Archbishop Pablo Puente, the Wimbledon-based papal nuncio - whose job it is to draw up the shortlist of three names which is then forwarded to Rome for a final decision - has, in recent days, begun to canvass the name of Fr Fitzgerald, who was born in Walsall but who has worked all his life in Africa or Rome. The nuncio, one of the Vatican's top career diplomats, has also told prominent Catholics he is not prepared to accept any new names for consideration.
Until now Bishop Vincent Nichols, who was Cardinal Hume's auxiliary bishop in North London, was thought to be the front runner. Cardinal Hume let it be known that Bishop Nichols, aged 54, was his favoured successor. But it is understood that the nuncio is now proposing to put him forward for the post of Archbishop of Birmingham.
Fr Fitzgerald, who is telling friends he is the wrong man for the job - because he has spent his entire working life out of Britain, returning only to visit his sister in Stockport - is the senior Englishman in the papal civil service, the Curia.

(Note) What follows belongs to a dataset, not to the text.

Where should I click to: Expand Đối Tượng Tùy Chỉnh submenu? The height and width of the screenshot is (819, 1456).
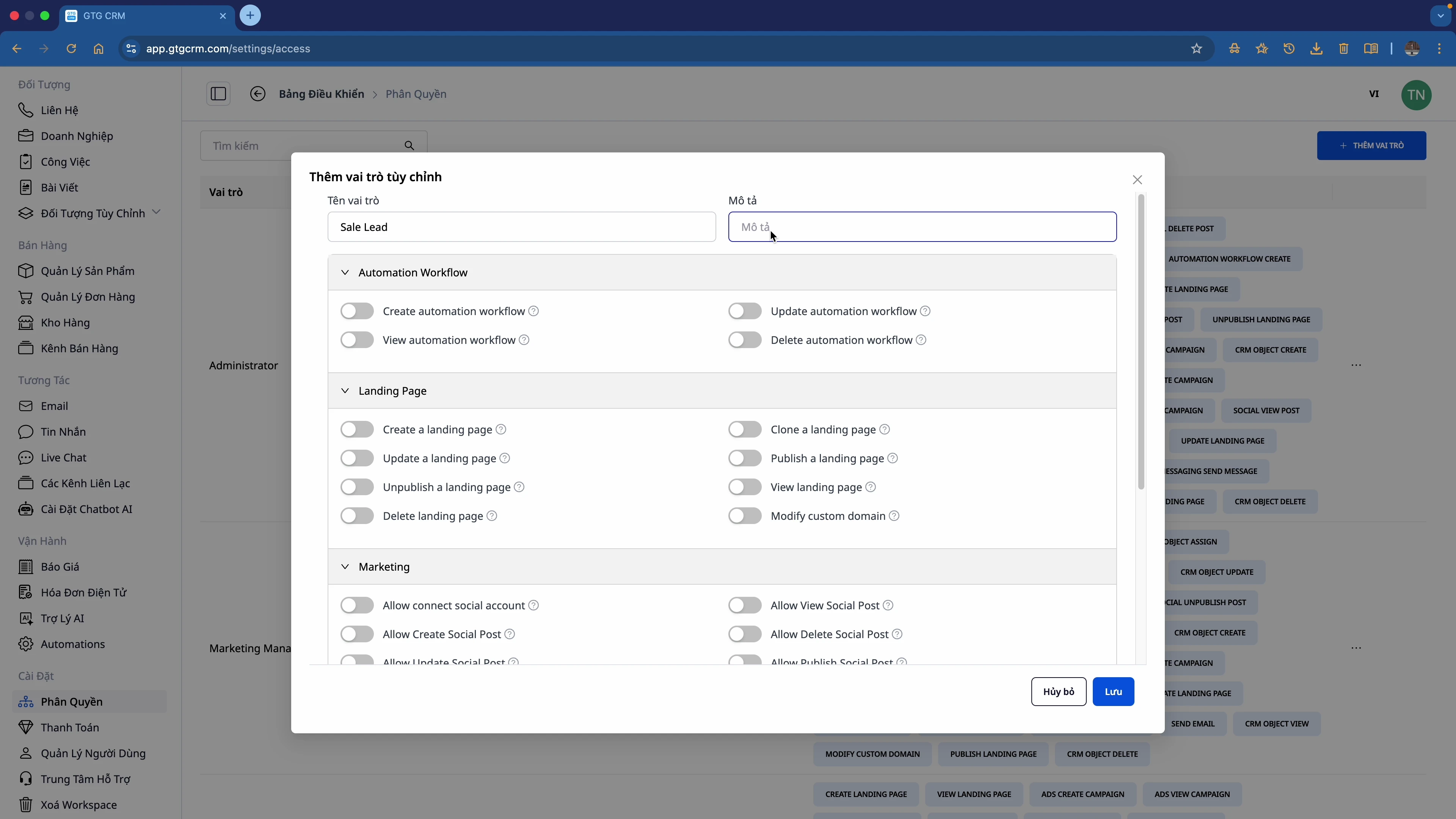pyautogui.click(x=157, y=212)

He is secretary for the Pontifical Council for Inter-Religious Dialogue. But most significantly, he sits on the Pontifical Justice and Peace Council where he has been particularly involved in issues surrounding refugees, migrants and asylum seekers - a concern which could bring him into conflict with Tony Blair's government.
"He will not be afraid to speak his mind," said one friend. "He is a prayerful man but he is confident in the ways of the world. In his present job he deals with ambassadors, ministers and heads of state. He's a man who does his homework - he never arrives unprepared."
Friends describe him as youthful and energetic. The son of Irish parents who were both doctors, he is "an intellectual - bright but not bookish", said one. He is "a man of few possessions" who continues to live in a community house and was very surprised when he was made a bishop. He is said to be a strong supporter of the changes made at the Second Vatican Council. "His sympathies lie on the progressive wing," said one Vatican insider. "But he is strong on evangelism, though having lived most of his life with non-Christians he is a man of dialogue. He listens."
Last week Fr Fitzgerald's friends said that he was not expecting the appointment. "He is happy in his present job," said one, "though if the Pope asks him he'll accept."